[ESTRATTO DELLA FONTE]
● ● ● ●

6/14/2013

Il fine dell’accompagnamento spirituale: allacciare la relazione con Dio

Ai nostri giorni, per molti il cristianesimo si è ridotto ad a serie di credenze accompagnate da un rigido moralismo. La pastorale addita i comportamenti da assumere, ma ben raramente li accompagna con una pedagogia che consenta di farli propri, che non sia quella del doverismo, del semplice impegno personale. Pochi sono ancora capaci di attivare una dinamica della grazia per suscitare risposte di fede. Ma è proprio quest’ultimo il campo dell’accompagnamento spirituale, la cui funzione specifica è quella di allacciare la relazione tra la persona e Dio, perché proseguano poi a dialogare e a camminare assieme, loro due da soli.
L’accompagnatore può farlo perché lui per primo è una persona in dialogo e in cammino con Dio, per cui apre in se stesso -nel proprio modo di essere e di relazionarsi con Dio- un luogo in cui la persona che accompagna può cominciare a fare altrettanto, sperimentando via via il proprio personale modo di essere e di relazionarsi con Dio.

A partire da alcuni outputs sull’esperienza appena vissuta da alcune persone che ho accompagnato, provo a desumere cosa è stato importante per loro, cosa le ha aiutate ad allacciare una relazione con Dio.

“Mi hai fatto conoscere un Dio  diverso”.
“E’ stato importante poter parlare di Dio senza schemi”.
“Ho capito che posso personalizzare Dio nella misura in cui lo credo amore”.
“E’ stato un percorso che mi ha portata alle radici del mio sentire”.
A quale Dio sto accompagnando la persona? Le uniche dimensioni certe di Dio è che è “mistero” ed è “amore”.
E’ mistero perché tutti lo avvertiamo, ma nessuno sa dire chi o che cos’è. E' un Dio da scoprire personalmente.
E’ amore perché questa è la dimensione costitutiva del nostro essere: se è l’amore a farci Vivere in pienezza, chi ci ha dato la vita dev’essere Amore.

● ● ● ●

[RIGHE FORNITE]
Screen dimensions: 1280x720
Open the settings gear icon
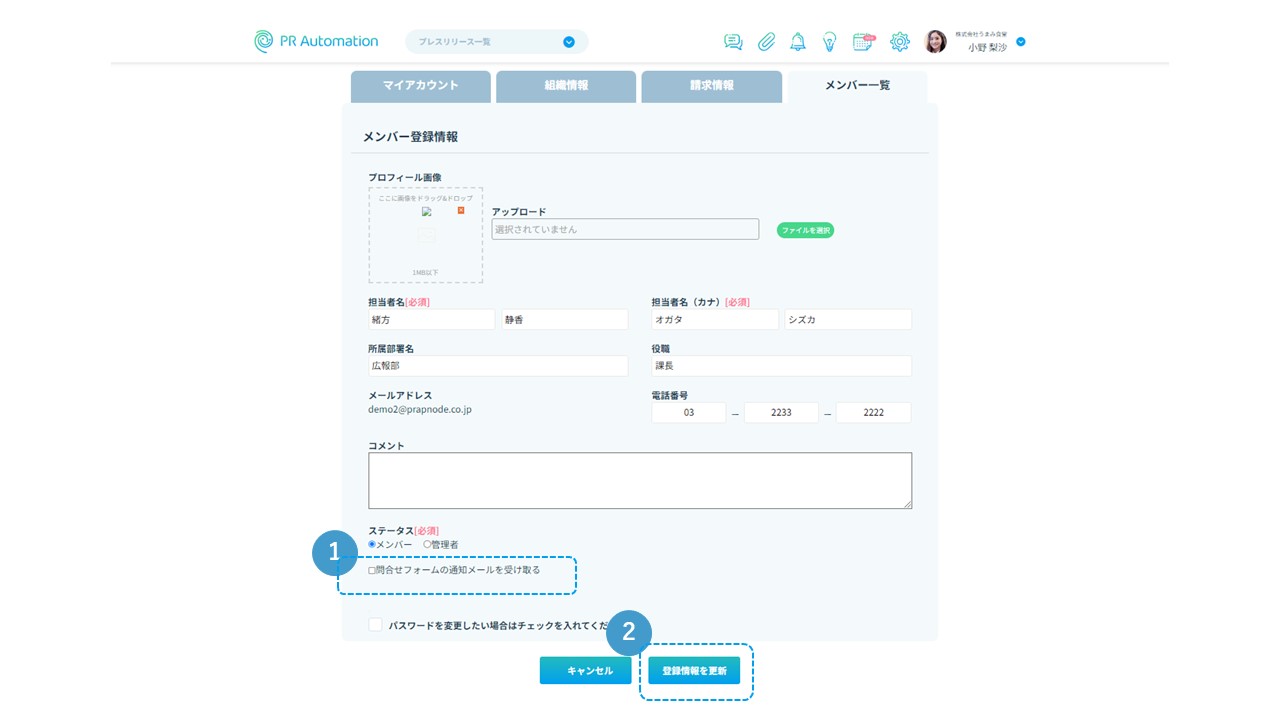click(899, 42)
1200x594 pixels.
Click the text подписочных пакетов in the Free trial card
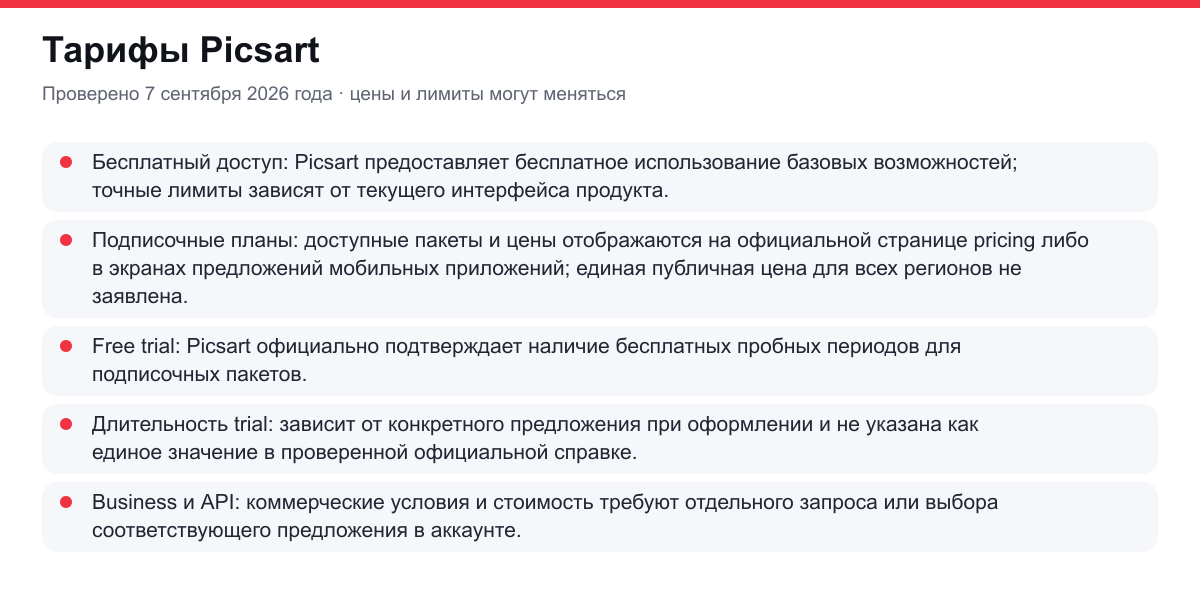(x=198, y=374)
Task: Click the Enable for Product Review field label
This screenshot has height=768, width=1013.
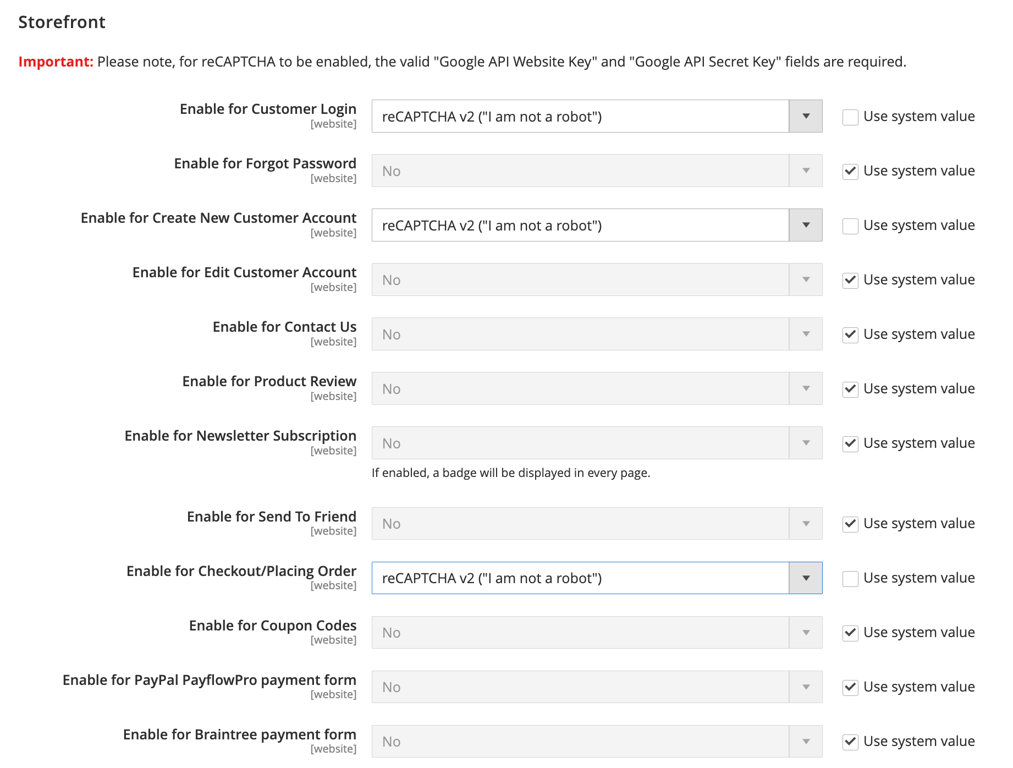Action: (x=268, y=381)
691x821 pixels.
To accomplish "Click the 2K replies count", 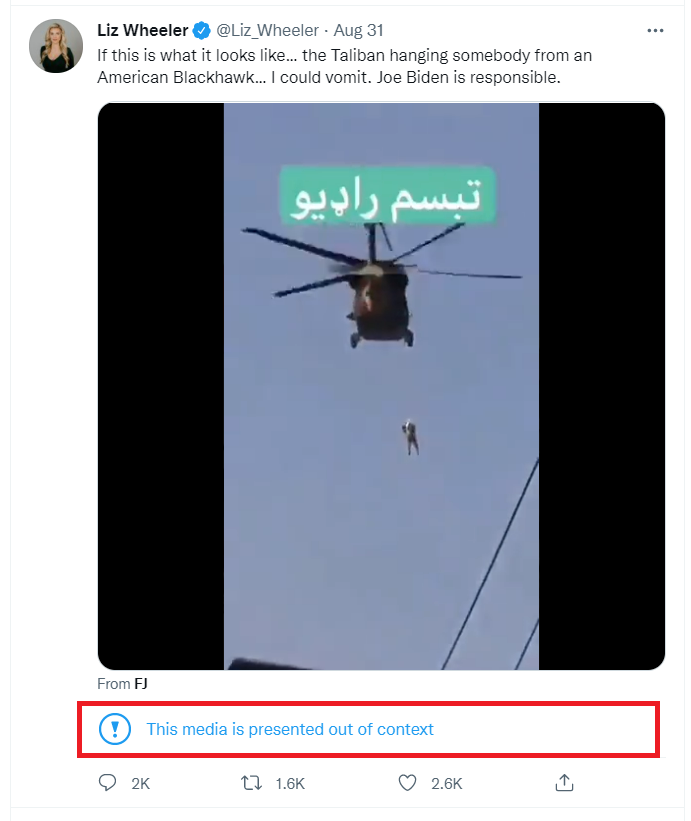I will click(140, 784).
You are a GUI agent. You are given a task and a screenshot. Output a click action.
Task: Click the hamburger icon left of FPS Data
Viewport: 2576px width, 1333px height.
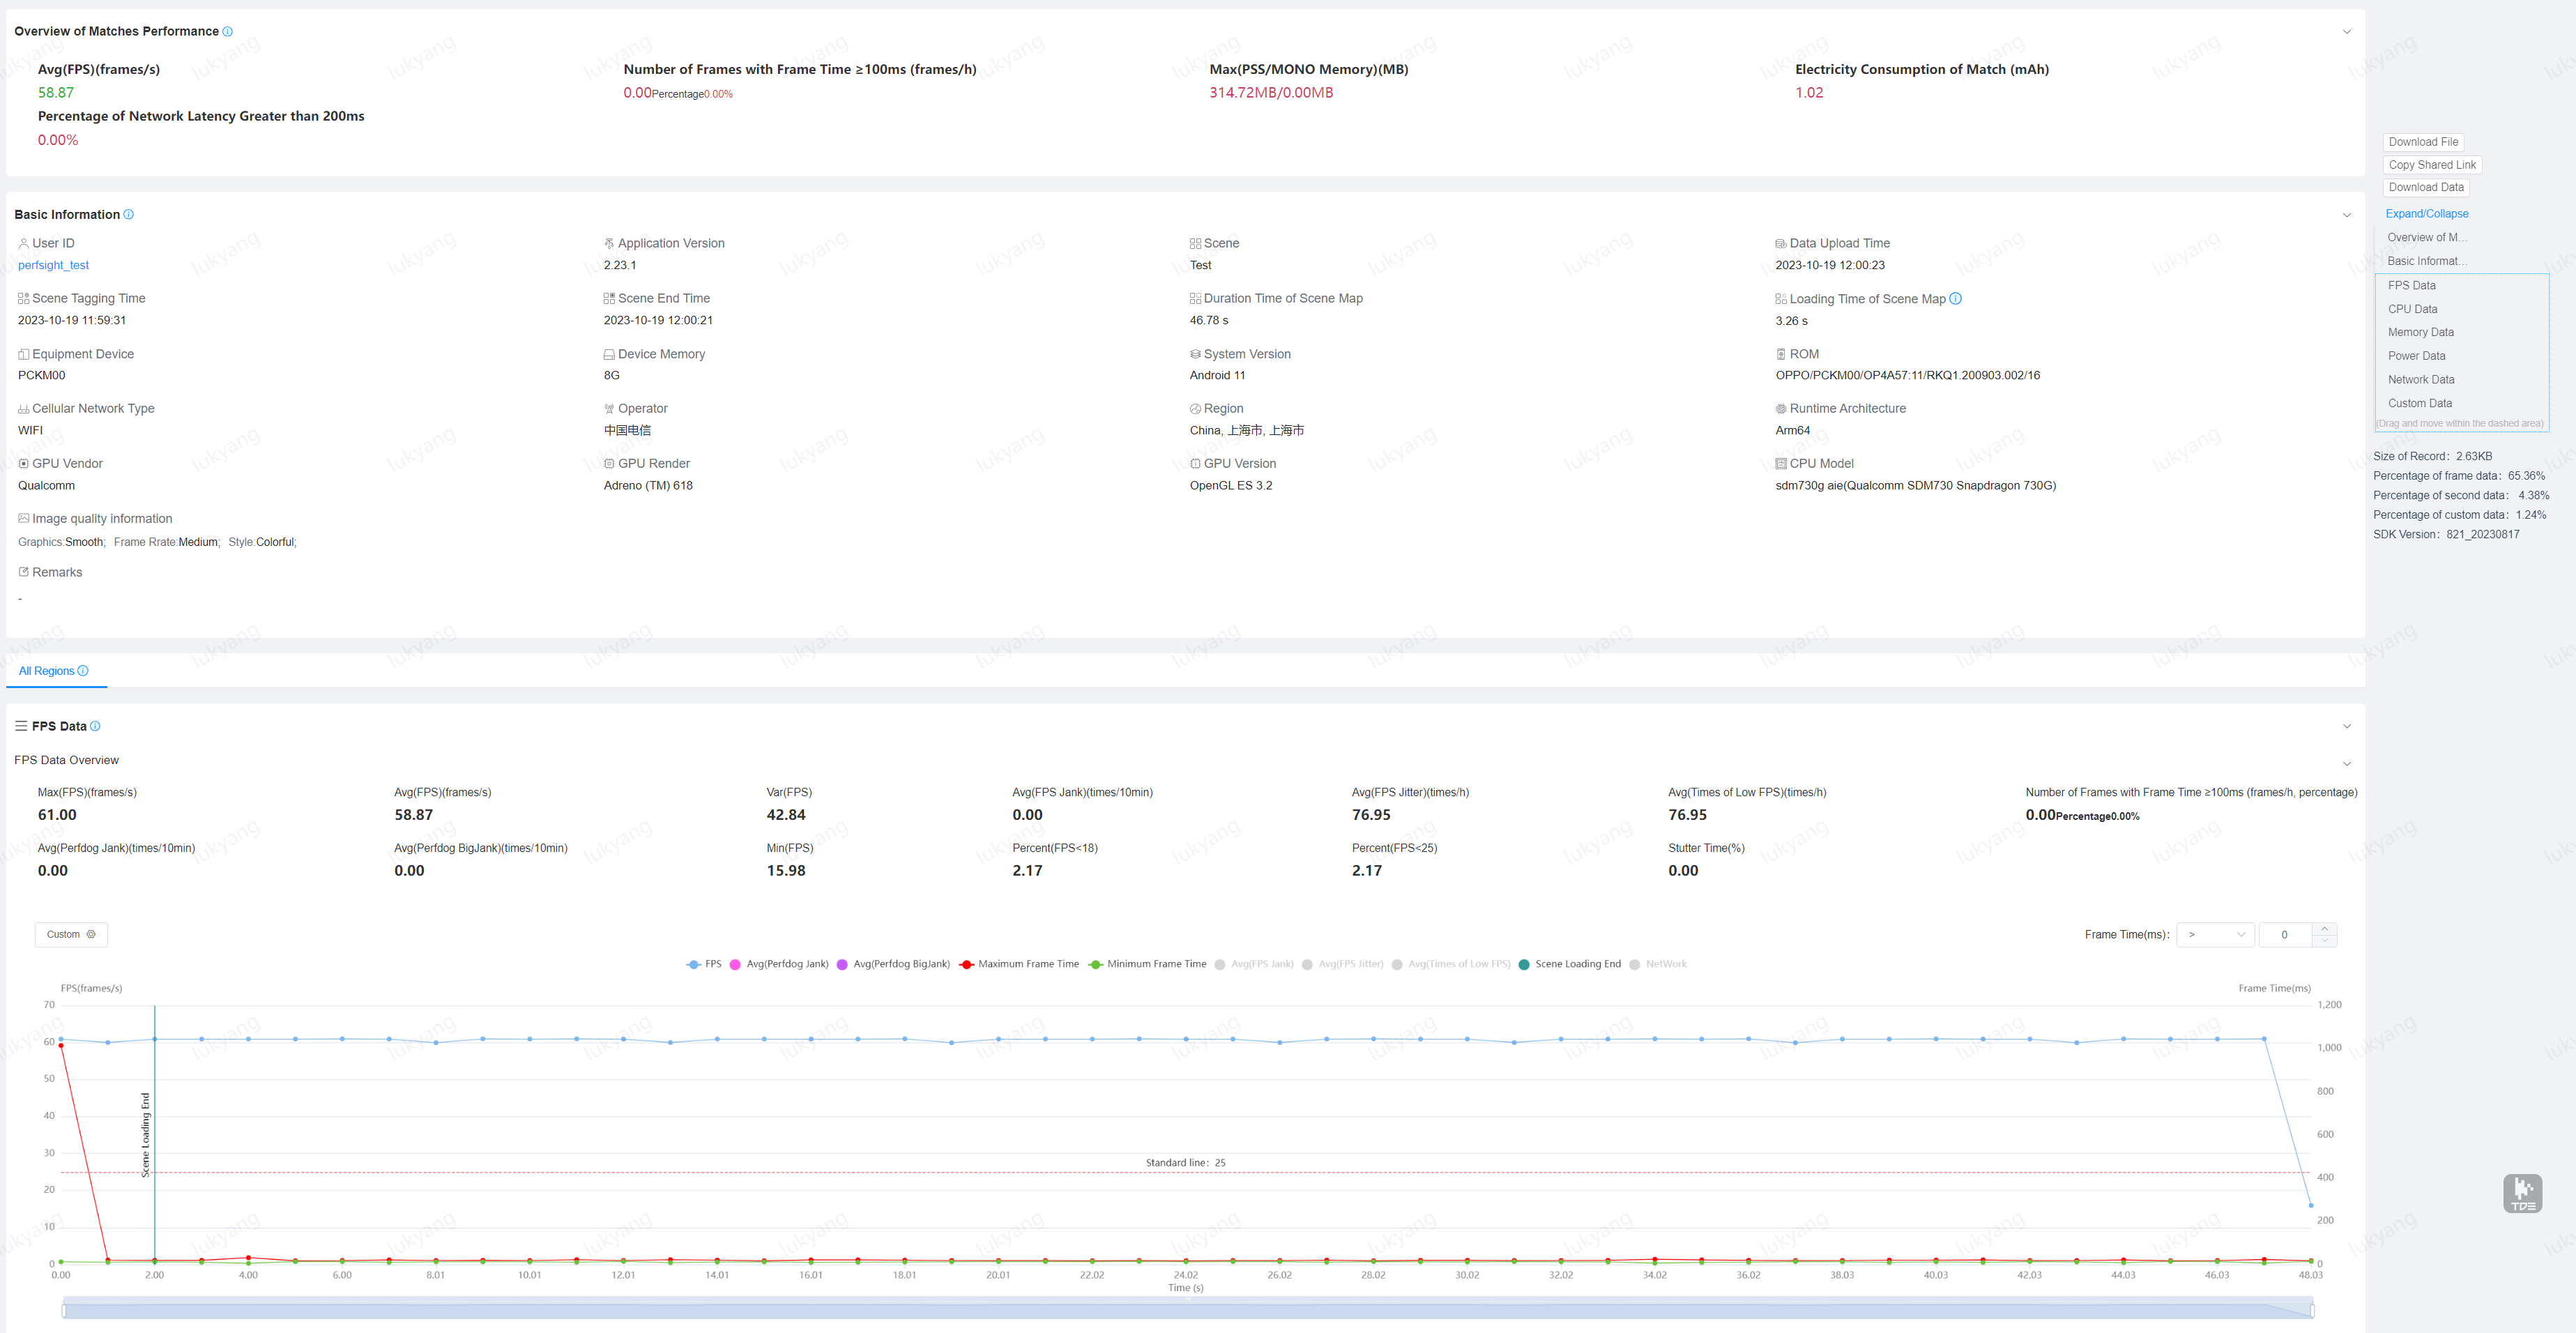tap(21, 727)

● ● ● ●

[COMPITO ASSEGNATO]
Rispondi a queste domande sul testo dedicato all'accompagnamento spirituale e numera le risposte allo stesso modo.
1. Qual è la funzione specifica dell'accompagnamento spirituale?
2. Per quale motivo l'accompagnatore è in grado di svolgerla?
3. Quali sono le uniche dimensioni certe di Dio?

[RISPOSTA ATTESA]
1. La sua funzione specifica è allacciare la relazione tra la persona e Dio, perché proseguano poi a dialogare e a camminare assieme, loro due da soli.
2. L'accompagnatore è in grado di svolgerla perché lui per primo è una persona in dialogo e in cammino con Dio.
3. Le uniche dimensioni certe di Dio sono che è "mistero" ed è "amore".